La creatividad, además de ser una herramienta de crecimiento personal y profesional, es una potente aliada en nuestra tarea con l@s educand@s. Nos da recursos para acompañar procesos de aprendizaje, para adaptar propuestas, para imaginar otras formas de hacer escuela, de generar vínculo, de sostener presencia.
Trabajar el pensamiento creativo implica fomentar el pensamiento divergente: buscar múltiples soluciones para un mismo problema, abrir el juego a nuevas posibilidades, animarse a explorar caminos no recorridos. Actividades que lo estimulan hay muchas: formular preguntas abiertas, ampliar el vocabulario, jugar con los porqués, incentivar el uso de la imaginación, la expresión, el trabajo colectivo.

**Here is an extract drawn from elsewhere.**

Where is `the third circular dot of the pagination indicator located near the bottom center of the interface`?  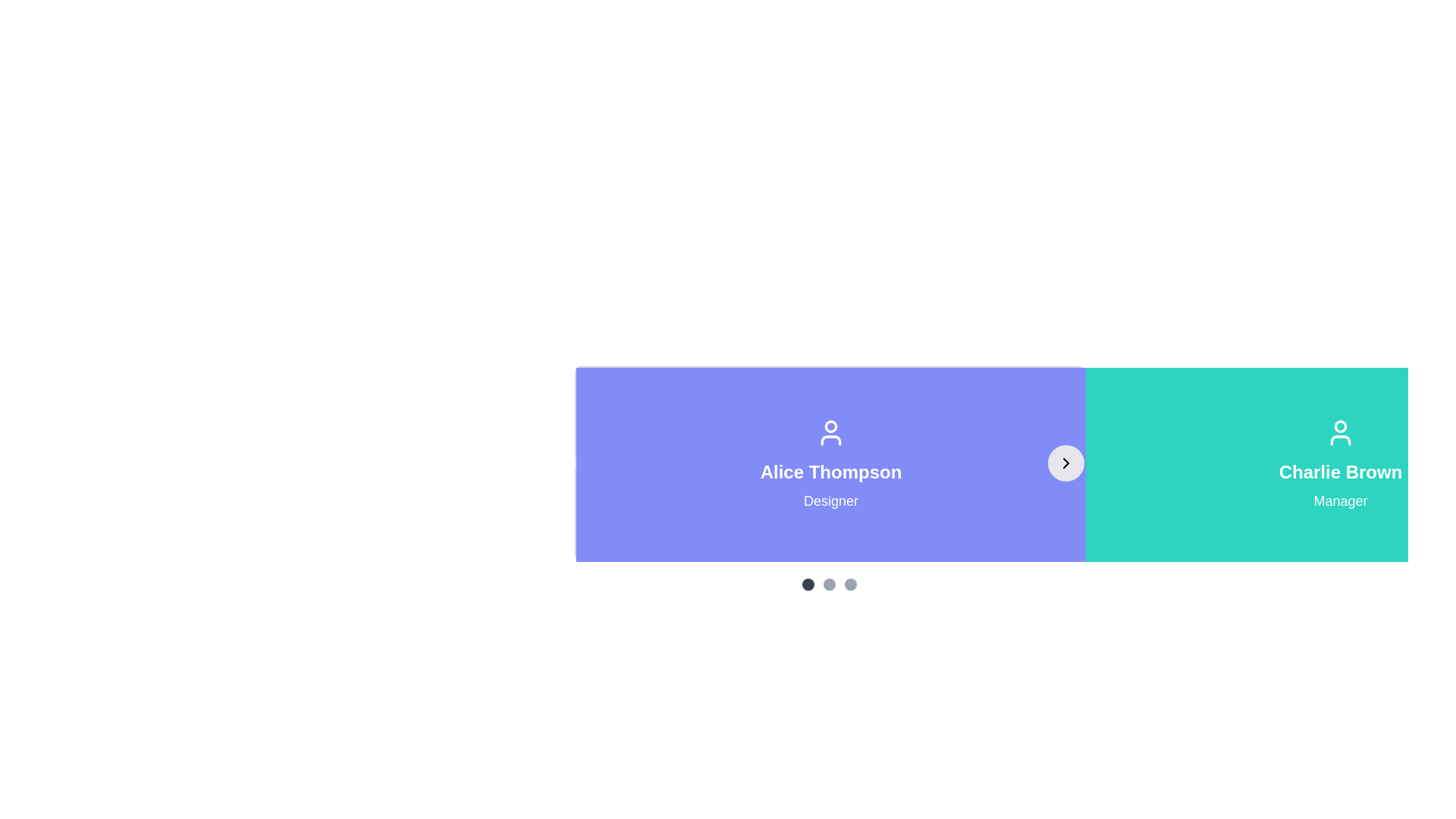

La creatividad no se limita al arte: está en el modo en que abordamos lo cotidiano.
Y para que eso ocurra, necesitamos crear ambientes educativos que habiliten, que alienten a probar, a explorar, a equivocarse y volver a intentar. Ambientes con apertura, con flexibilidad, con refuerzos positivos y con estímulos constantes. Porque cuando promovemos la creatividad, estamos también promoviendo un desarrollo más integral, más libre y más pleno en nuestros niños, niñas y adolescentes.